Ich bog in den Chemin des Moulins ein und fuhr nach einer Art Kehre die Avenue Pierre-Dupuy entlang, einen schmalen Asphaltstreifen, der eine spitze Landzunge mit dem Dieppe-Park am Ende zerteilt. Rechts vor mir ragten mehrere Komplexe mit Eigentumswohnungen der Luxusklasse auf, Nutznießer der ausgedehnten Grünflächen auf dieser Landzunge. Ich erkannte Tropiques Nord und Habitat 67, eine Adresse, die Ryan früher sein Zuhause genannt hatte.

Links vor mir lag nun das Bickerdike Basin, ein menschengemachtes Rechteck aus Wasser, das zwischen der grünen Landspitze und dem massiven Betonpier aus dem St. Lawrence herausgeschnitten wurde. Hinter dem Pier war ein weiteres Becken und dahinter der untere Teil des alten Hafens.

Die Straße endete in einem ausgedehnten Parkplatz mit Maschendrahtumzäunung. Hier und dort standen Neunachser und kleinere Lastwagen, einige mit Frachtcontainern, andere ohne. Vor mir am näheren Ende des Beckens erhob sich ein Containerkran hoch in den Himmel, eine kolossale und außergewöhnliche Ansammlung von Kabeln und Stahlträgern, die ich unmöglich benennen konnte.

Rechts des Krans führte eine Öffnung im Zaun zu einem Asphaltstreifen, der sich leicht abwärts neigte und in eine einspurige Fahrbahn entlang des rechten Beckenrands überging. Ein Schild warnte: Defensed’entre sans autorisation. Kein Zutritt ohne Genehmigung.

Die Botschaft des Schildes wurde noch verstärkt durch einen Streifenwagen der SPVM, der mit rot und blau blinkenden Signallichtern die Zufahrt versperrte. Ein Uniformierter stand neben seinem Fahrzeug und signalisierte mir mit beiden Armen, zu wenden und nicht weiterzufahren. Ich ließ den Wagen ausrollen, stieg aus und ging auf ihn zu.

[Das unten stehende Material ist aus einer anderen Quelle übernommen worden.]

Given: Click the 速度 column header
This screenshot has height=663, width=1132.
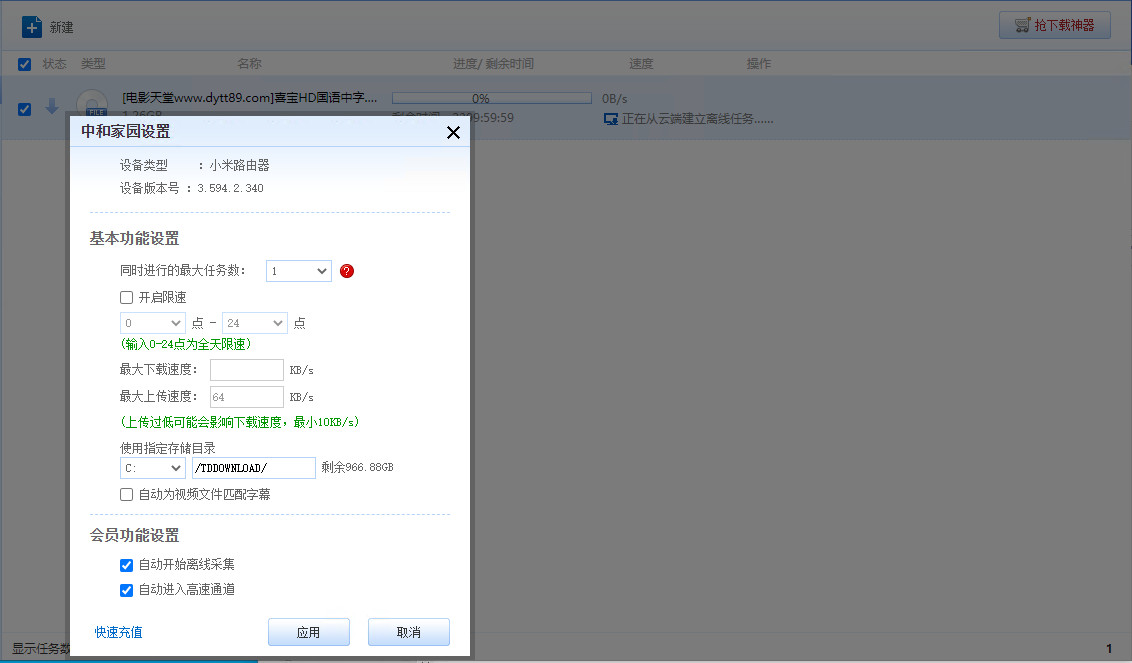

Der Beamte spreizte die Beine und stemmte die Hände in die Hüften. Er lächelte nicht. Wahrscheinlich wäre er überall lieber gewesen als hier zwischen den kreischenden Möwen, in der Hitze, dem Gestank nach Öl, totem Fisch und Algen. Na ja, ich auch.

»Sie dürfen nicht näher kommen, Madame. Sie müssen weitergehen.« Ein kleines Messingschild über seiner Brusttasche identifizierte ihn als Const. Plante.

»Ich bin Dr. Brennan«, sagte ich und zog meinen Ausweis aus der Tasche. »LSJML.«

»Sie arbeiten für den Coroner?« Plantes Ton und Gesichtsausdruck argwöhnisch zu nennen, hätte bei Weitem nicht ausgereicht.

Ich gab ihm meinen Ausweis. »Ich bin die anthropologue judicaire.«

Plante musterte die Plastikkarte so lange, dass ich schon dachte, er wolle den Inhalt auswendig lernen. Er schaute vom Foto zu meinem Gesicht, dann wieder aufs Foto. Dann reichte er mir die Karte zurück und nickte, noch immer ohne Lächeln.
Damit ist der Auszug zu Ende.